In the data, replace "Collapse" with "Expand" and reproduce everything from the line containing "This screenshot has height=648, width=1568." down to the line containing "tap(8, 190)", leaving all else unchanged.

········

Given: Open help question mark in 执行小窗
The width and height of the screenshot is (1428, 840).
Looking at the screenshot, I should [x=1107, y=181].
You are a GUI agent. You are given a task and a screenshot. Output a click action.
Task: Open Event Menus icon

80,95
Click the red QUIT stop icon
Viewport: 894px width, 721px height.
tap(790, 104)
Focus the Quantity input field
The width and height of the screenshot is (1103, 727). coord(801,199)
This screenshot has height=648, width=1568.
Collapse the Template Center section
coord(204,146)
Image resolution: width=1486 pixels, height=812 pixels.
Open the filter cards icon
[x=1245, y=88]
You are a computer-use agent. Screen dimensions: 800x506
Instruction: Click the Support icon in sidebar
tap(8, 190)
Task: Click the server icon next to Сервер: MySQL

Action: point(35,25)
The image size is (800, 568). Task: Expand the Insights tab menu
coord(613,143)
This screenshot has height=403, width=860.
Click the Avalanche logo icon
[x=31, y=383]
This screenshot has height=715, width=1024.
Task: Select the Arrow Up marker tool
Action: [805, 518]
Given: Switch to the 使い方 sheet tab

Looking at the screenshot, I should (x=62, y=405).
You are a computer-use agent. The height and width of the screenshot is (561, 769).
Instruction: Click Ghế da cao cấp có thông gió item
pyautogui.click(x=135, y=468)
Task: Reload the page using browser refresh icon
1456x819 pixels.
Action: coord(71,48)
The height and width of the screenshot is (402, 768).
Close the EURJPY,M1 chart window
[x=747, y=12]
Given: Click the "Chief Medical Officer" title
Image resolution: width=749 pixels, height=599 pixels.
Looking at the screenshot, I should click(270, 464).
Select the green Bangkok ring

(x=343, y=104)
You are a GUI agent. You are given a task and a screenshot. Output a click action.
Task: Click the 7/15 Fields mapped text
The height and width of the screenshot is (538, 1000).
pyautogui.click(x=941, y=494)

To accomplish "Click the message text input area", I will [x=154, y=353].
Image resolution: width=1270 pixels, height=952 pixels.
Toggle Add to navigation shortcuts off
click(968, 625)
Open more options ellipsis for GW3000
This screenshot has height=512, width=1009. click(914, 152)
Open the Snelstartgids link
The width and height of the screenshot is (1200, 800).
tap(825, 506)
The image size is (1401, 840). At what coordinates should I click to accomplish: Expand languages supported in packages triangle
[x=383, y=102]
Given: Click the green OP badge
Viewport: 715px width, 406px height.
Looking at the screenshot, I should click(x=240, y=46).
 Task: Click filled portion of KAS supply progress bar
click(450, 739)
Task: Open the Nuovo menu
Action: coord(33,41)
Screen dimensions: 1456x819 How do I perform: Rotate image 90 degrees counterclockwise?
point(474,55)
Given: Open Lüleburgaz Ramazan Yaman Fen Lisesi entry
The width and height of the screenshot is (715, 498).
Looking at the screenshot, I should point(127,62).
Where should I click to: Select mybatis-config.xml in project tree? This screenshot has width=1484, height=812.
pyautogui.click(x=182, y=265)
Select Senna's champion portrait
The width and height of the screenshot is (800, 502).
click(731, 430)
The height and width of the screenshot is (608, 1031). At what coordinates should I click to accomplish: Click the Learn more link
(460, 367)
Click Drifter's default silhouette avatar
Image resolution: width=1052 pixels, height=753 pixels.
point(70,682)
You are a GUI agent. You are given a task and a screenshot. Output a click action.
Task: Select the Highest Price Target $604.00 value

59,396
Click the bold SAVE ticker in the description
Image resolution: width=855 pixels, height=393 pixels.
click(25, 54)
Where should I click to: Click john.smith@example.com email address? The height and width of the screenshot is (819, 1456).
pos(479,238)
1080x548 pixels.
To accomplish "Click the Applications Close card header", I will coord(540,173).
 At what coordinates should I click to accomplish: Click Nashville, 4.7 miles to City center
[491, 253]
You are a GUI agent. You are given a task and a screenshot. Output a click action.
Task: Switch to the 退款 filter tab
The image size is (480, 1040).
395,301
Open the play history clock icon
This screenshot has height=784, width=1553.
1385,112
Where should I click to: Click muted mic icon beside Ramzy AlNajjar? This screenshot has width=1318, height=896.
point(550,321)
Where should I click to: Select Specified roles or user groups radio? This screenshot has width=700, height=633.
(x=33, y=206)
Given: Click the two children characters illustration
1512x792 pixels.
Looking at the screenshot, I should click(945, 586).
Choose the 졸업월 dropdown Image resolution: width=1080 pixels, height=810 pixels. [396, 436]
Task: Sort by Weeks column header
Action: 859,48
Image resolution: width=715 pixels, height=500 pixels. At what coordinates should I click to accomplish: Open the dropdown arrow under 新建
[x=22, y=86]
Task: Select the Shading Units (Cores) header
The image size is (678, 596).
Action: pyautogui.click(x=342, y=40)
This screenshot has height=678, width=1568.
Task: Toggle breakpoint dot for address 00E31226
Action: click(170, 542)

········

## [COMPLETE OUTPUT]
This screenshot has height=648, width=1568.
Expand the Template Center section
coord(204,146)
Image resolution: width=1486 pixels, height=812 pixels.
Open the filter cards icon
[x=1245, y=88]
You are a computer-use agent. Screen dimensions: 800x506
Instruction: Click the Support icon in sidebar
tap(8, 190)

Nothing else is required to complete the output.